How to pay no tax on your capital gains
One opportunity that investors should never pass up is the ability to convert a taxable long-term capital gain into tax-free basis — without paying taxes to do so.
This is known as harvesting long-term capital gains. It’s a process of intentionally selling an investment with a taxable long-term capital gain, in a year when — due to low income — that gain will not be taxed. Then, if you want to keep the investment, you buy it back immediately.
The income sweet spot
The gain won’t be taxed when it occurs in a year when the investor is in the “0%” long-term capital gain tax bracket, which for 2021 occurs when they have a taxable income of $40,400 or less if single; $80,800 or less if a married couple.
The genius of selling and buying it right back is that the process raises your “basis” in the investment from your original cost in the past to current fair market value.
Whenever you sell an investment, you are taxed on the increase in value over your cost basis. If in this particular year you owe no tax on the increase over basis because you’re in the 0% bracket, you nonetheless will own the repurchased investment at today’s value, reducing the taxable gain you will owe when you ultimately do sell in the future, when you are in a higher tax bracket.
And many people do end up in higher tax brackets in the future due to things like pay raises, starting Social Security or pension benefits after retirement, or taking required minimum distributions at age 72.
Even if your taxable income is normally too high to harvest gains with zero tax, there may be some years where it may fall to a point where you can take advantage of this strategy, such as when you are:
- temporarily unemployed,
- a self-employed person and your income varies from year to year, or
- between the ages of 60 and 72 and retired, before you start taking required minimum distributions.
Also, you can sometimes intentionally create a low-tax year that qualifies for gain harvesting by delaying a bonus until the next year, waiting to take taxable distributions out of retirement accounts until you’re required to do so at age 72 (or even later if you’re still working), and/or delaying your Social Security benefits until age 70.
How it can work
For example, let’s say you’re married, you just retired, and your taxable income for the year is going to be $50,000. Remember, the first $80,800 of your taxable income is taxed at a “0%” long-term capital gains tax rate — but for the sake of simplicity, and to build in a safety net so you don’t go over the limit, let’s round it down to $80,000.
Therefore, you have $30,000 of long-term capital gains you can trigger without going over the $80,000 threshold and a “0%” capital gain tax rate will apply. In other words, you can capture this gain tax-free.
If you own stocks or mutual funds in a taxable account and some of your positions have unrealized long-term capital gains, you have a tax-planning opportunity here. You can sell enough of your investments to trigger $30,000 of long-term capital gain and pay no income tax on it.

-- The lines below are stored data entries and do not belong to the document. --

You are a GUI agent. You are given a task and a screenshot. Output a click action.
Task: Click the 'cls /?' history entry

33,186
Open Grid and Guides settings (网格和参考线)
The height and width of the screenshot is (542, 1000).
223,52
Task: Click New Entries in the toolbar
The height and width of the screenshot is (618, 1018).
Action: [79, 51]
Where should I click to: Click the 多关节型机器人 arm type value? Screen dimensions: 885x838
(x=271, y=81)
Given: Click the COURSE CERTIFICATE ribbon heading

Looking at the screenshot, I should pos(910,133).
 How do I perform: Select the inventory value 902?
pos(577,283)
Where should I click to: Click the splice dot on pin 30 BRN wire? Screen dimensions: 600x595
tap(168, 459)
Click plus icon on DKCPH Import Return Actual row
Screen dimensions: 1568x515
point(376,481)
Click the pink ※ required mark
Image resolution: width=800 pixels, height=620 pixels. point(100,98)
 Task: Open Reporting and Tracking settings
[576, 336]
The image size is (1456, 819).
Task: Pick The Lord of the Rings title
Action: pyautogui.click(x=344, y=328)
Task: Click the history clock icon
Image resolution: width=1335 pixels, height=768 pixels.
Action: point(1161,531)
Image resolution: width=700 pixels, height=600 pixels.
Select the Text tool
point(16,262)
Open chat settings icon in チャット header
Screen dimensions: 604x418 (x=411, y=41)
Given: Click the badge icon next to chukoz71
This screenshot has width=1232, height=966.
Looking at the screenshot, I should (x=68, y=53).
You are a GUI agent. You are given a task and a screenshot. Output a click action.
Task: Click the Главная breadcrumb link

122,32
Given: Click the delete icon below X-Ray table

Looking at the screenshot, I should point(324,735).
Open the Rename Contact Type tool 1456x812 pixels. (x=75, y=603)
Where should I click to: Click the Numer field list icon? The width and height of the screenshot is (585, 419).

And, assuming you want to keep these investments, you could simply buy them back immediately, and the $30,000 worth of taxable long-term capital gains will be eliminated forever, with no tax consequences, when you go to sell the investments later.
You do not have to wait 31 days to buy the investments back to abide by what is known as the “wash sale” rule, because that applies only to investors taking capital losses, not capital gains.
What to watch out for
Before you use this strategy, be sure to check to see if you have any capital gains distributions that may pay out on mutual funds that you own in taxable accounts.
Mutual funds distribute capital gains each fall, although some funds distribute these funds as late as mid-December. These are gains that can be triggered even if you have not personally sold any of the mutual fund shares.
You’ll want to know what these gains are before you decide to intentionally realize additional gains. Otherwise, you could get thrown into a higher long-term capital gain tax bracket, which will be at least 15%, and end up paying tax on part of the gain.
Also, remember capital gains taxed in the 0% tax bracket are still income and will therefore increase your adjusted gross income, which could potentially increase your taxes in other areas. For example, it could result in reducing or disallowing the medical expense deduction if you itemize, or trigger the taxation of otherwise non-taxable Social Security benefits.
So, while you have to do your homework to avoid some of these tax landmines, the fact remains that strategically harvesting gains in low-income tax years may reduce your future tax liability and put more income in your pocket.
© 2021 The Kiplinger Washington Editors, Inc. Distributed by Tribune Content Agency, LLC.